Paul Ricoeur describes translation as a practice of linguistic hospitality, a mediation between guest and host languages. This implies a polite and functional diplomacy, a retaining of boundaries between self and other, translator and original author. But the more I read Fechner, and the more I translated him, the less I could distinguish between his experience and mine. Was this his voice in my throat? His eyes in my skull? 

In Eros the Bittersweet, Anne Cason says, “eros is an issue of boundaries” – maybe translation is too. Trans- after all, means to go across, beyond – sharing a root with words we understand to imply some metamorphosis of subjectivity: transcendence, transformation, transfiguration. In translating a book rooted in transcendence, I was doubly crossed over, turned around, implicated. 

In my paper, I'll share my personal experience of translation to reflect more deeply on how the practice of translation blurs the boundary between subject-object in a way that resonates with ecstatic practices, and what is at stake for scholars who find themselves in translation's unforgiving throes.

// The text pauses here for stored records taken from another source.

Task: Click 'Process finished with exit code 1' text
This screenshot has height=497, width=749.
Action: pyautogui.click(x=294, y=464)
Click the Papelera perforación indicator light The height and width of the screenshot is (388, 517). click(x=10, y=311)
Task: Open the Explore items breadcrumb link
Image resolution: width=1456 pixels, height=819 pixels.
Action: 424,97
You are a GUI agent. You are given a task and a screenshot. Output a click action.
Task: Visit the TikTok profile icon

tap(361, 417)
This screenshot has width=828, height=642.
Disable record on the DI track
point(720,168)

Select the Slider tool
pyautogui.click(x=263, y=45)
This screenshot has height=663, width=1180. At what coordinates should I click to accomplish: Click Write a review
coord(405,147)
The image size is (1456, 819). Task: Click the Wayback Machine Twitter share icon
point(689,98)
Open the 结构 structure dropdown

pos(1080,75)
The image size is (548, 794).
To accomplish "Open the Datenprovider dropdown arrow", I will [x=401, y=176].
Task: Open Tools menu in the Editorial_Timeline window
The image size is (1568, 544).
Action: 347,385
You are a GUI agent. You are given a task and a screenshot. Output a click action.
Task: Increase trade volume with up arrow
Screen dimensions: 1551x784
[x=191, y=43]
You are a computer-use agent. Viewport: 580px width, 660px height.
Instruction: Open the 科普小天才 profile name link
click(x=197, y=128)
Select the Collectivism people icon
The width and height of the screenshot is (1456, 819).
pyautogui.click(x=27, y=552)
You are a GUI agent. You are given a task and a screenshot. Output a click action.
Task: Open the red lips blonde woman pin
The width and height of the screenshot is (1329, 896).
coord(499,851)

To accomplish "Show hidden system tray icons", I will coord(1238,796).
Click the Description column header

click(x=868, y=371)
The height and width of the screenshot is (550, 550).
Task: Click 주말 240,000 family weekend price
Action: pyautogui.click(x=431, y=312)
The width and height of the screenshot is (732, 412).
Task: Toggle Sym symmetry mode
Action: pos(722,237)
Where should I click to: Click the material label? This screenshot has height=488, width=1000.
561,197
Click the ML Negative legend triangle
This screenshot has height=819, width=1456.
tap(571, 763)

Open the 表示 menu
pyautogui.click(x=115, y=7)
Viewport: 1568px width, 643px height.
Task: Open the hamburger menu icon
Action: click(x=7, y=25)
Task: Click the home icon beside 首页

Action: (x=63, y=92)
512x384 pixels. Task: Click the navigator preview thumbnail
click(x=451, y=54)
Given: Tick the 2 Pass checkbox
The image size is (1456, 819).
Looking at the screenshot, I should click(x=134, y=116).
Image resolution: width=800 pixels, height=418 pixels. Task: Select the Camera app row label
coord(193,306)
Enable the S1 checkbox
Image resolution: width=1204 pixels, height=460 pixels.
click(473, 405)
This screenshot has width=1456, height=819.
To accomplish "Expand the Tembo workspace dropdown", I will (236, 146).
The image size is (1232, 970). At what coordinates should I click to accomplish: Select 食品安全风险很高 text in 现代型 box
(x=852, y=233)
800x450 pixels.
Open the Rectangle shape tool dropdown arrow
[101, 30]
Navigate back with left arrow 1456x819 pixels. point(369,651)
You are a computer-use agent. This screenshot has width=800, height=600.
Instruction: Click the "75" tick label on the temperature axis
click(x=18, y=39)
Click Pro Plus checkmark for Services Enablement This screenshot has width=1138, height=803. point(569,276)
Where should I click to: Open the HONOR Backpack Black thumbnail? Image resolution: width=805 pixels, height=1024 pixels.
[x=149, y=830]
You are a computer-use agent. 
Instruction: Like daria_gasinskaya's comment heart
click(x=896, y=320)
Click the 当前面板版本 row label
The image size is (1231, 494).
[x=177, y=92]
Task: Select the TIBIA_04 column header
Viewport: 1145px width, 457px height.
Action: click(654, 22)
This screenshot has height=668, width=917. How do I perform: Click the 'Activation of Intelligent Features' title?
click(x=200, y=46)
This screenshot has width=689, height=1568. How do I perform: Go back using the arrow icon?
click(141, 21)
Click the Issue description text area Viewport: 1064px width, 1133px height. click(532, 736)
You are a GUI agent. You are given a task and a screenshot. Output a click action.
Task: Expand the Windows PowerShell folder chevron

Abstract for Online Program Book (maximum 150 words)

In this paper, I reflect upon my experience translating the mystically-inspired book Nanna, Or On the Soul-Life of Plant by the 19th century German thinker Gustav Fechner. Though Paul Ricœur describes translation as an openness to the other, a practice of extending “linguistic hospitality,” I recount my translation experience as one of seizure by the other in a way that blurred the boundaries between 1848 and 2024, plant and human, Gustav and me. And because language is formed in the body, translation meant embodied occupation; in short: my experience of translation is a fleshy and fully erotic affair. I will share how what seized my body, through the text of Nanna, was the same thing that seized Fechner to write it —the ever-reaching plant soul. I'll reflect on what is at stake for scholars translating texts inspired by mystical experiences, and how translation itself can be considered an ecstatic practice.